De cultus tempel bereikte zijn meest ontwikkelde vorm in de grote heiligdommen die in de loop van vele eeuwen in Thebe werden opgericht. De architectonisch meest bevredigende is de Luxor Tempel, begonnen door Amenhotep III van de 18e dynastie. Het oorspronkelijke ontwerp bestaat uit een imposante open binnenplaats met colonnades van sierlijke lotuszuilen, een kleinere offerhal, een schrijn voor de ceremoniële boot van de god, een binnenheiligdom voor het cultusbeeld, en een zaal waarin de goddelijke geboorte van de koning werd gevierd. De toegang tot de tempel werd gevormd door een zuilengalerij van enorme zuilen met open kapitelen van papyrusbloemen, ontworpen door Amenhotep III, maar versierd met fascinerende processiereliëfs onder Toetanchamon en Horemheb.
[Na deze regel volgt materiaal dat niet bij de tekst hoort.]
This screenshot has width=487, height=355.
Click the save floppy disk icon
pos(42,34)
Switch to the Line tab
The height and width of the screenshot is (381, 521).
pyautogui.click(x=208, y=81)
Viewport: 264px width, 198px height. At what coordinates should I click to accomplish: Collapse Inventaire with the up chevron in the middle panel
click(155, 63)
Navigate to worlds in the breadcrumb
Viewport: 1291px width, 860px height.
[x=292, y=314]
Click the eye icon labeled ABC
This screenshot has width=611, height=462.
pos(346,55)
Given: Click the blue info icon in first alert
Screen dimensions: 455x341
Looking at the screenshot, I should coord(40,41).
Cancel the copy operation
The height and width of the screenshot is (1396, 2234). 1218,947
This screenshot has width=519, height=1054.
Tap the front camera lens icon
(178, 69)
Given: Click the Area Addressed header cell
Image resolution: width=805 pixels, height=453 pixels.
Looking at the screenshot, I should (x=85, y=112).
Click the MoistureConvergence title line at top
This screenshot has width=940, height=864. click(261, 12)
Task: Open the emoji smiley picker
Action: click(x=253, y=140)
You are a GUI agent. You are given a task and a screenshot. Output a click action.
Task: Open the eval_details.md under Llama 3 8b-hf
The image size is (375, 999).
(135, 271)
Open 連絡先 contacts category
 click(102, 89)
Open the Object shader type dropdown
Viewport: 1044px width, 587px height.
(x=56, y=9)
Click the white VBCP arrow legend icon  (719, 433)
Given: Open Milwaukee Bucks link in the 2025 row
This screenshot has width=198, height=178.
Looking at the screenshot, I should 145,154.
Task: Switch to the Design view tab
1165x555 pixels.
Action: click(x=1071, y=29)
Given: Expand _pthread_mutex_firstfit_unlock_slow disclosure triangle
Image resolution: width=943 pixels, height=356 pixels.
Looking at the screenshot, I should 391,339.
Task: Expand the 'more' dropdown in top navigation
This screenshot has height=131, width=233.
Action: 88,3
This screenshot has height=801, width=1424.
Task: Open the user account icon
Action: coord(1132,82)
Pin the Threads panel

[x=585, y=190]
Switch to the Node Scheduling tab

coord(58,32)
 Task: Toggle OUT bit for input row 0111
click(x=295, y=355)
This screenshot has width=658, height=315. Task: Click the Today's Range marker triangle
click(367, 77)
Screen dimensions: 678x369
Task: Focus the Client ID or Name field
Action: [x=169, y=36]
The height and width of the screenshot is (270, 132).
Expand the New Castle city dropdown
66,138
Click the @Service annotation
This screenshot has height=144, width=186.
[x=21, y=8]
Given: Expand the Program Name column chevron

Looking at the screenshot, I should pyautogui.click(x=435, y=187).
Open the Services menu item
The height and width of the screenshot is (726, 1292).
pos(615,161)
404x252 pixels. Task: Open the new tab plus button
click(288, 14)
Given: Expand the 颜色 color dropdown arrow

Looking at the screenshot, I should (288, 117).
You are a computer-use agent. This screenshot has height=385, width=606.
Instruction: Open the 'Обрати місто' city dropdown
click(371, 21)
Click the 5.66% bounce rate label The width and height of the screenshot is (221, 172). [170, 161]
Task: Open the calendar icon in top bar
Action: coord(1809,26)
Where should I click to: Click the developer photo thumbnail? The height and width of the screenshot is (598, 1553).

Later bouwde Ramses II een brede binnenplaats vóór de zuilengalerij en twee grote pylonen om een nieuwe ingang te vormen.
De noodzakelijke elementen van een Egyptische tempel, waarvan de meeste te zien zijn in Luxor, zijn de volgende: een laan van sfinxen die leidt naar de grote ingang met een dubbele toren, voorzien van vlaggenmasten en wimpels; vóór de pyloon een paar obelisken en kolossale beelden van de koning; binnen de pyloon een binnenplaats die leidt naar een zuilenhal, de hypostyle, waarachter eventueel nog een kleinere zaal is waar offers kunnen worden voorbereid; en in het hart van de tempel het heiligdom voor het cultusbeeld. Daarnaast waren er opslagruimten voor de tempeluitrusting en, in latere perioden, soms een crypte. Buiten het hoofdgebouw van de tempel bevond zich een meer, of op zijn minst een bron, voor het water dat nodig was voor de rituelen; in latere tijden kon er ook een geboortehuis (mammisi) zijn om de goddelijke geboorte van de koning te vieren. Het geheel, met de dienstgebouwen, werd omsloten door een massieve muur van lemen bakstenen.
Het grote voorplein van de Tempel van Karnak (de langste zijde is 1.837 voet) bevat hele gebouwen, of delen van gebouwen, die dateren van de vroege 18e dynastie tot aan de Romeinse periode. Bij moderne reconstructies is zelfs een kleine halte uit de 12e dynastie teruggevonden, een juweeltje van tempelbouw versierd met enkele van de mooiste bewaard gebleven reliëfscènes en teksten.
Van de bouwwerken op de hoofdas van Karnak zijn de meest opmerkelijke de hypostyle hal en de zogenaamde Festival Hal van Thutmose III. De eerste bevatte 134 machtige papyruszuilen, waarvan er 12 de hogere centrale gang vormden (76 voet hoog). Roostervensters lieten wat licht binnen, maar men moet aannemen dat zelfs op de helderste dag het grootste deel van de zaal in diepe duisternis lag.
De Feestzaal is beter te omschrijven als een herdenkingszaal. De hoofdzaal wordt gekenmerkt door een reeks ongewone zuilen met klokvormige kapitelen, geïnspireerd op de houten tentstokken die in vroege gebouwen werden gebruikt. Hun lichtheid contrasteert opvallend met de massieve steunen van de zuilenhal.
Nabij de Karnak Tempel bouwden koning Achnaton en zijn vrouw Nefertiti een aantal tempels, die later werden ontmanteld, voor de zonnegod Aton. Het grote aantal blokken dat in de moderne tijd is teruggevonden, wijst erop dat deze bouwwerken in wezen open plaatsen voor verering waren, zoals de vroegere zonnetempels. Zo ook de grote Atontempel te Tell el-Amarna, die later in de regering van Achnaton werd gebouwd.
De meest interessante en ongewone cultus tempel van het Nieuwe Rijk werd gebouwd te Abydos door Seti I van de 19e dynastie. Hij was hoofdzakelijk gewijd aan Osiris, maar bevatte ook zeven kapellen, gewijd aan verschillende goden, waaronder de vergoddelijkte Seti zelf. Deze kapellen hebben goed bewaarde tonplafonds en zijn versierd met scènes in bas-reliëf die veel originele kleur hebben behouden.
Het meest opmerkelijke monument van Ramses II, de grote bouwer, is zonder twijfel de tempel van Abu Simbel. Hoewel opgegraven uit de levende rots, volgt het in het algemeen het plan van de gebruikelijke Egyptische tempel: kolossale zittende beelden die uit de gevel, die de rotswand is, komen; een zuilenhal gevolgd door een tweede die leidt naar een vestibule; en een heiligdom met vier beelden van godheden, waaronder een van Ramses zelf.
Melding verdient ook de immense tempel gewijd aan de god Amon-Re te Tanis in de delta door de koningen van de 21e en 22e dynastie. Een groot deel van de steen voor het zogenaamde noordelijke Karnak, samen met kolossale beelden en een dozijn obelisken, werd toegeëigend van andere heiligdommen in Egypte, waardoor dit een opmerkelijke assemblage is van vroeger werk. Het was niet alleen een cultus tempel, maar ook de funeraire tempel voor de koningen die binnen het voorhof begraven waren.